Bizim gürültümüze gelen tarla bekçileri ile ayaküstü muhabbetimizin sonunda, yalnızlıktan canı sıkılmış bekçinin mekânında çay içerken buluyorduk kendimizi.
Önemli olan doğa ile baş başa kalıp ROBİNSON CRUİSE hayatı yaşamaktı.
Karşı tepede bizim gibi bir araya gelen üç beş arkadaş, yaktıkları kamp ateşi yanında aşırı özgürlük patlaması yaşadıkları bir anda tarlalardaki gaz tüfeklerine nazire edercesine silahlarını ardı ardına ateşliyorlardı. Pat, pat, … pat, pat …pat pat…!
Mustafa ağabey durur mu? O da tüfeğini alıp gökyüzüne çeviriyor ve pat, pat… Ardından bacanağım Ali pat, pat… ve gözler bende. Al benden de pat, pat…!
Karşı tepedeki avcılarla selamlaştıktan (!) sonra; en yakın yazlıkçıların balkonlarından on dörtlüğün sesi bizim gürültümüze kapak oluyordu Son olarak bakır cezve de pişirdiğimiz bol köpüklü Türk kahvesi ile geceye damgamızı vurup, sabah avı için istirahata çekilirdik.
Aynı zamanda Mustafa ağabey bizim aşçımızdı. Elinden her şey gelirdi. Özellikle çiğ köftesi ve acılı güveci süperdi.
Ateş yakmak için odun toplama işini biz üstlenirdik. Sabaha kadar ateşi canlı tutabilmek için odunu bol olan yerleri tercih ederdik. Bazen gideceğimiz yerin özelliğine göre yakacaklarımızı yanımızda götürdüğümüz olurdu.
Av’a gelirken önce bir markete girer, balık, tavuk, köfte herkesin zevkine göre mangallıklarımızı alırdık. Zaten vuracağımız avdan medet umsaydık, şimdiye kadar açlıktan ölürdük
Hiç unutmam bir keresinde Marmara Ereğlisi’nde bacanağımın yazlığındayız. Av için geldiğimiz ilk gecenin sabahıydı. Mustafa ağabey ve bacanağım akşamdan biraz fazla kaçırınca, kahvaltıdan önce çiy düşmüş çilingir sofrasındaki buz gibi rakıdan, birer kadeh dibi kuru çektiler.
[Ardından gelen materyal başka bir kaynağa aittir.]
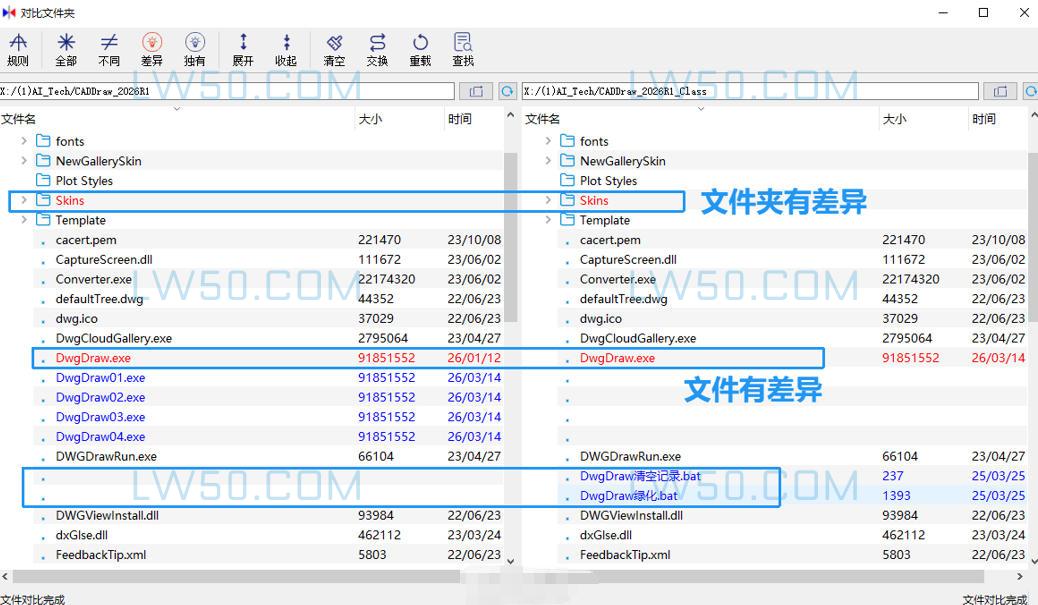Expand the fonts folder in the right pane
Viewport: 1038px width, 605px height.
pos(546,141)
Hemen arkasından Bayram ağabeyimin “Gözde” turşusundan birer parça lahanayı ağızlarına atıp, garç gurç sesler çıkararak benim canımı çektirdiler
Arkasından “Ohhh” çektiklerinde, yutkunup “Yarasın” diyebilmiştim. Benim gastritim vardı ve içkiyi ağzıma koyamıyordum. Ama ne olursa olsun, akşama içmeyi kafama koydum!
Akşam yemeği için gidip Marmara Ereğli’sindeki balıkçılardan, dört adet babaca lüfer aldık. Biz üç kişiydik ama belki sürpriz bir misafir gelir diye bir lüfer fazla almıştık.
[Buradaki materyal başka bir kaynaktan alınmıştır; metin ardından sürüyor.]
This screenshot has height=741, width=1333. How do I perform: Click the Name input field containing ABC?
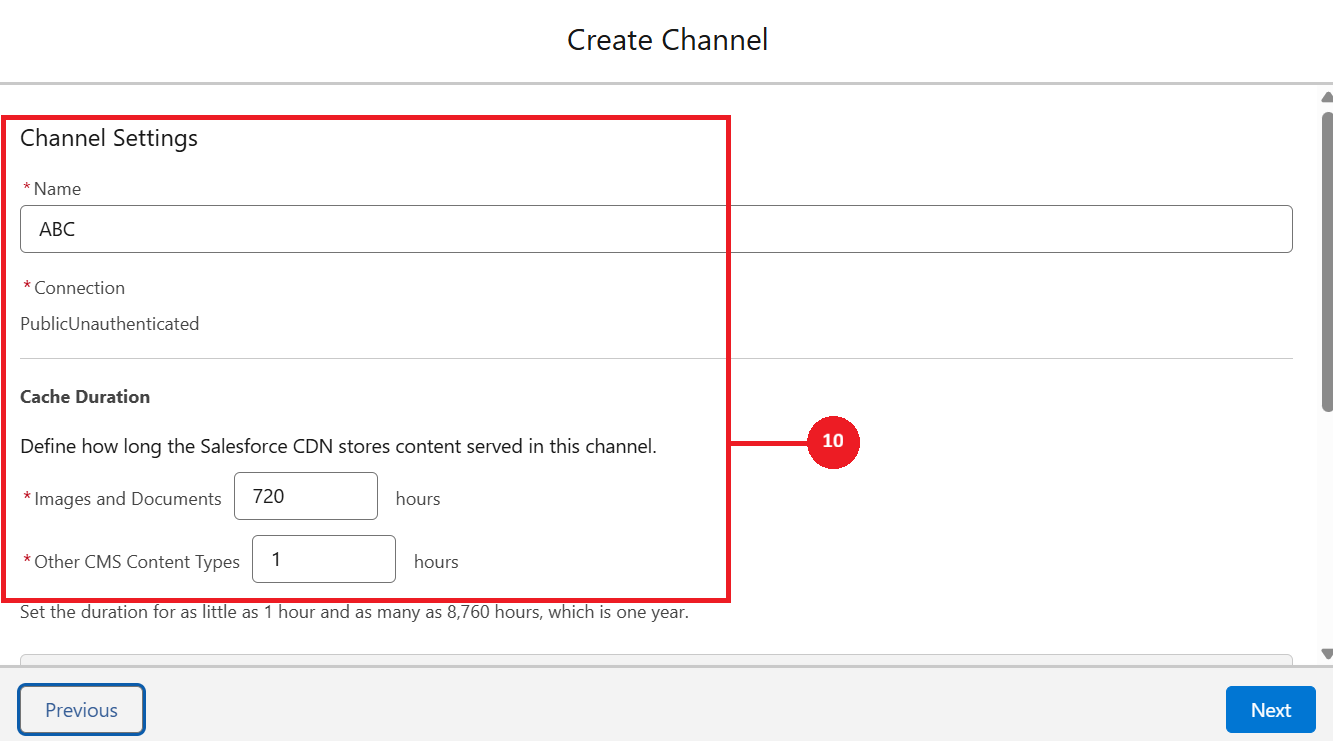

Bacanağım ve Mustafa ağabeyin av tutkusu çilingir sofrasının çapı kadar bir alanı kapsadığı için ne vuracağımız av’a ne tutacağımız balığa güvenebiliyorduk!
Akşam olduğunda erkenden içmeye başlayan ekibimizin (benim dışımda) üzerine rehavet çökmüştü.
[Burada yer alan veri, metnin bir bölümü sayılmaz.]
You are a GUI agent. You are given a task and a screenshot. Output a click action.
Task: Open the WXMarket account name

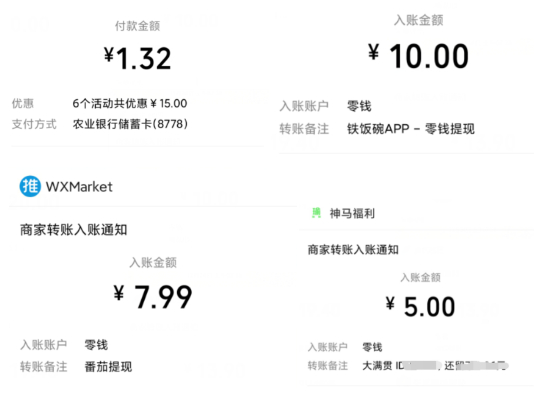(x=79, y=187)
Kuzu gibi lüferleri sırasıyla ızgaradan alıp masaya herkesin önüne koyuyordum. En son kendim için kızarttığım lüferi kendi önüme koyduğumda, bizim ekip uçmuştu!
Her ikisi de güzelim lüferlerinden birer çimdik almış, kadehlerdeki rakılar ile şişedeki rakı hep aynı duruyordu. Dün geceki atmacıkları ve çılgınlıkları gitmiş, başlarını kanatlarının arasına sokan tavuklar gibi erkenden sofra başında uyumuşlardı.
Oturdukları piknik taburelerinde öne doğru sarkmış küçük şişko göbeklerinin içine gömülmüşlerdi.
Karşılıklı bir melodi içindeydiler.
Mustafa abi: Orhan abimizden; Ben ne yaptım kader sana ….mahkum ettin beni bana…her nefeste bin sitem var… Şikâyetim yaratana…
Derken…
Bacanak: Ferdi abimizden; Ne yapsakta olmuyor… Kavuşmamız imkânsız… Yuvasız kuşlar gibi bende kaldım yuvasız… İnsanım hakkım değil mi? Seni çok seviyorum…
Diyordu..
Vallahi bende sizi çok seviyorum ama ben üç tane lüferi yiyemem ki?
Efendim bu iki arkadaşın “Magirus” dolmuş minibüsleri var. Benim gibi rüyalarında demir dövecek değiller ya!
Mustafa abinin hep yaptığı ama kendisinin yemediği acılı ezme hiç bozulmamıştı.
Midemin yanmasına rağmen bu gece ne olursa olsun söz vermiştim, ben de içecektim. Ve öylede yaptım.
Sabah ayazında kalmış buz gibi rakı tadı olmasa da, güzel gidiyordu. Bir taraftan lüfere dalmış bir taraftan bacanağı dürtüyorum, “Uyan bak nasıl içiyorum” diyeceğim! Bacanak bana mırıldanarak “Orada duramam yasak” diyor!
Mustafa abiye dokunmaya kalksam tabureden düştü düşecek, zaten panik atak uyuyor.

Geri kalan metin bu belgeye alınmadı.